Given information:

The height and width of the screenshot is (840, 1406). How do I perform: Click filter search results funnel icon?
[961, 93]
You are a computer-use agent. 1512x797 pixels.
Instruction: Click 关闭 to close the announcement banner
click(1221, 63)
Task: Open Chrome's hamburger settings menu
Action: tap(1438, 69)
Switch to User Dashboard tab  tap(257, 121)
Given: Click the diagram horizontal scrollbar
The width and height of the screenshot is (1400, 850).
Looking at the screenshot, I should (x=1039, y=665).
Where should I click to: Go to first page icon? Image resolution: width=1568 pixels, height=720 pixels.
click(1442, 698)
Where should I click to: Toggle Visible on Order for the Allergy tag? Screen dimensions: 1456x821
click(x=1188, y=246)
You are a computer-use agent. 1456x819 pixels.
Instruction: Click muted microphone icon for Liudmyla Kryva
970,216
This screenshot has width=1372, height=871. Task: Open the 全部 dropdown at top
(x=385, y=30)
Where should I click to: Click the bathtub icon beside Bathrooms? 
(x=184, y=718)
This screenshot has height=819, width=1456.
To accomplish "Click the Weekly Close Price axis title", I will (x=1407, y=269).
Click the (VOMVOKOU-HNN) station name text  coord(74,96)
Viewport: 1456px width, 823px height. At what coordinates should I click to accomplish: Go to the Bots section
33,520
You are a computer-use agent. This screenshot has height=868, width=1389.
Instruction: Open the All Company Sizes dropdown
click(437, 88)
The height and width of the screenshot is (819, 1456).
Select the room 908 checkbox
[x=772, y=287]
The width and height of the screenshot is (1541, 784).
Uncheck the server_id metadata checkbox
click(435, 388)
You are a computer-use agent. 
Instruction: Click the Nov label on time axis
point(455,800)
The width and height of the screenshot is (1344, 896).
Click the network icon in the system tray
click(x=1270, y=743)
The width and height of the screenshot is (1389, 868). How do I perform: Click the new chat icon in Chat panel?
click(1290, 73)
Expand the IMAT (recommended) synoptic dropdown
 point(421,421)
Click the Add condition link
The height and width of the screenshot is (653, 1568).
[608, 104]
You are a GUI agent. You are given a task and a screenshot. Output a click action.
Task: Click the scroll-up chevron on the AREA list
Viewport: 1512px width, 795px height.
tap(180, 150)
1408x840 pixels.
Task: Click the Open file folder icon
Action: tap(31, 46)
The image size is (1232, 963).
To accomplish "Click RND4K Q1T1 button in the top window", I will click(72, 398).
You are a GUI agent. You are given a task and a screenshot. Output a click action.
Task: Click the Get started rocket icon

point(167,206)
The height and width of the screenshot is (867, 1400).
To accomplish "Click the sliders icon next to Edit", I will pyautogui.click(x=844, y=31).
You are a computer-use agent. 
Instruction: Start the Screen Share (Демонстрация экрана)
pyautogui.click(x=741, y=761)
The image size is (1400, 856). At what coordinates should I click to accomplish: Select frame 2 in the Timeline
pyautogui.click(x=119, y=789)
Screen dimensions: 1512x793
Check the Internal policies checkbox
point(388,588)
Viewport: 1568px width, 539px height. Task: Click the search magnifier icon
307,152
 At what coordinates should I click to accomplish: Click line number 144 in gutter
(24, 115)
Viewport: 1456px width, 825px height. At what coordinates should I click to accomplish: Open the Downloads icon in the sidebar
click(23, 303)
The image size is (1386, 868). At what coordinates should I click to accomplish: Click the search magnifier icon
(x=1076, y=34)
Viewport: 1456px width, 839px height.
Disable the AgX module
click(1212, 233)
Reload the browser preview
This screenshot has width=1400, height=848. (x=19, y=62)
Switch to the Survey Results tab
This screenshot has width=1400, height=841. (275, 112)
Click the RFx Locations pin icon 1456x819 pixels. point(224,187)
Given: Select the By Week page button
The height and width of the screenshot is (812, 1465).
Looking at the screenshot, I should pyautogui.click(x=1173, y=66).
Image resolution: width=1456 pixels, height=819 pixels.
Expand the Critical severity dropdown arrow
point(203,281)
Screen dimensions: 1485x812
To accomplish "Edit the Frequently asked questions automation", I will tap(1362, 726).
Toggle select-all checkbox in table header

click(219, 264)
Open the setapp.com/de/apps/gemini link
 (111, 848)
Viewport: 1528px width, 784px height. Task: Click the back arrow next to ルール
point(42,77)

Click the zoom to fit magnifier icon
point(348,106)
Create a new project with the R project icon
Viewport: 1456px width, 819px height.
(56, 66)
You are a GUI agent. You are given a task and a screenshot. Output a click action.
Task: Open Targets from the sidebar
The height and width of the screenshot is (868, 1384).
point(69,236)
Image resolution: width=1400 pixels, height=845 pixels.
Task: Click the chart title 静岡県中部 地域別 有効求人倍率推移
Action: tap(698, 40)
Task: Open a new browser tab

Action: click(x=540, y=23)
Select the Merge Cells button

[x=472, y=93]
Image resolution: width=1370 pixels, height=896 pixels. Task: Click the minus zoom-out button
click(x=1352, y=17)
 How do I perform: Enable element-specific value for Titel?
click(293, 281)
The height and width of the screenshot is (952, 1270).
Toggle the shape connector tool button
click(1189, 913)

Exercise requirements:
After reading the data above, return it verbatim in full.

Output of the exercise:
The height and width of the screenshot is (840, 1406). How do I perform: Click filter search results funnel icon?
[961, 93]
You are a computer-use agent. 1512x797 pixels.
Instruction: Click 关闭 to close the announcement banner
click(1221, 63)
Task: Open Chrome's hamburger settings menu
Action: tap(1438, 69)
Switch to User Dashboard tab  tap(257, 121)
Given: Click the diagram horizontal scrollbar
The width and height of the screenshot is (1400, 850).
Looking at the screenshot, I should (x=1039, y=665).
Where should I click to: Go to first page icon? Image resolution: width=1568 pixels, height=720 pixels.
click(1442, 698)
Where should I click to: Toggle Visible on Order for the Allergy tag? Screen dimensions: 1456x821
click(x=1188, y=246)
You are a computer-use agent. 1456x819 pixels.
Instruction: Click muted microphone icon for Liudmyla Kryva
970,216
This screenshot has width=1372, height=871. Task: Open the 全部 dropdown at top
(x=385, y=30)
Where should I click to: Click the bathtub icon beside Bathrooms? 
(x=184, y=718)
This screenshot has height=819, width=1456.
To accomplish "Click the Weekly Close Price axis title", I will (x=1407, y=269).
Click the (VOMVOKOU-HNN) station name text  coord(74,96)
Viewport: 1456px width, 823px height. At what coordinates should I click to accomplish: Go to the Bots section
33,520
You are a computer-use agent. This screenshot has height=868, width=1389.
Instruction: Open the All Company Sizes dropdown
click(437, 88)
The height and width of the screenshot is (819, 1456).
Select the room 908 checkbox
[x=772, y=287]
The width and height of the screenshot is (1541, 784).
Uncheck the server_id metadata checkbox
click(435, 388)
You are a computer-use agent. 
Instruction: Click the Nov label on time axis
point(455,800)
The width and height of the screenshot is (1344, 896).
Click the network icon in the system tray
click(x=1270, y=743)
The width and height of the screenshot is (1389, 868). How do I perform: Click the new chat icon in Chat panel?
click(1290, 73)
Expand the IMAT (recommended) synoptic dropdown
 point(421,421)
Click the Add condition link
The height and width of the screenshot is (653, 1568).
[608, 104]
You are a GUI agent. You are given a task and a screenshot. Output a click action.
Task: Click the scroll-up chevron on the AREA list
Viewport: 1512px width, 795px height.
tap(180, 150)
1408x840 pixels.
Task: Click the Open file folder icon
Action: tap(31, 46)
The image size is (1232, 963).
To accomplish "Click RND4K Q1T1 button in the top window", I will click(72, 398).
You are a GUI agent. You are given a task and a screenshot. Output a click action.
Task: Click the Get started rocket icon

point(167,206)
The height and width of the screenshot is (867, 1400).
To accomplish "Click the sliders icon next to Edit", I will pyautogui.click(x=844, y=31).
You are a computer-use agent. 
Instruction: Start the Screen Share (Демонстрация экрана)
pyautogui.click(x=741, y=761)
The image size is (1400, 856). At what coordinates should I click to accomplish: Select frame 2 in the Timeline
pyautogui.click(x=119, y=789)
Screen dimensions: 1512x793
Check the Internal policies checkbox
point(388,588)
Viewport: 1568px width, 539px height. Task: Click the search magnifier icon
307,152
 At what coordinates should I click to accomplish: Click line number 144 in gutter
(24, 115)
Viewport: 1456px width, 825px height. At what coordinates should I click to accomplish: Open the Downloads icon in the sidebar
click(23, 303)
The image size is (1386, 868). At what coordinates should I click to accomplish: Click the search magnifier icon
(x=1076, y=34)
Viewport: 1456px width, 839px height.
Disable the AgX module
click(1212, 233)
Reload the browser preview
This screenshot has width=1400, height=848. (x=19, y=62)
Switch to the Survey Results tab
This screenshot has width=1400, height=841. (275, 112)
Click the RFx Locations pin icon 1456x819 pixels. point(224,187)
Given: Select the By Week page button
The height and width of the screenshot is (812, 1465).
Looking at the screenshot, I should pyautogui.click(x=1173, y=66).
Image resolution: width=1456 pixels, height=819 pixels.
Expand the Critical severity dropdown arrow
point(203,281)
Screen dimensions: 1485x812
To accomplish "Edit the Frequently asked questions automation", I will tap(1362, 726).
Toggle select-all checkbox in table header

click(219, 264)
Open the setapp.com/de/apps/gemini link
 (111, 848)
Viewport: 1528px width, 784px height. Task: Click the back arrow next to ルール
point(42,77)

Click the zoom to fit magnifier icon
point(348,106)
Create a new project with the R project icon
Viewport: 1456px width, 819px height.
(56, 66)
You are a GUI agent. You are given a task and a screenshot. Output a click action.
Task: Open Targets from the sidebar
The height and width of the screenshot is (868, 1384).
point(69,236)
Image resolution: width=1400 pixels, height=845 pixels.
Task: Click the chart title 静岡県中部 地域別 有効求人倍率推移
Action: tap(698, 40)
Task: Open a new browser tab

Action: click(x=540, y=23)
Select the Merge Cells button

[x=472, y=93]
Image resolution: width=1370 pixels, height=896 pixels. Task: Click the minus zoom-out button
click(x=1352, y=17)
 How do I perform: Enable element-specific value for Titel?
click(293, 281)
The height and width of the screenshot is (952, 1270).
Toggle the shape connector tool button
click(1189, 913)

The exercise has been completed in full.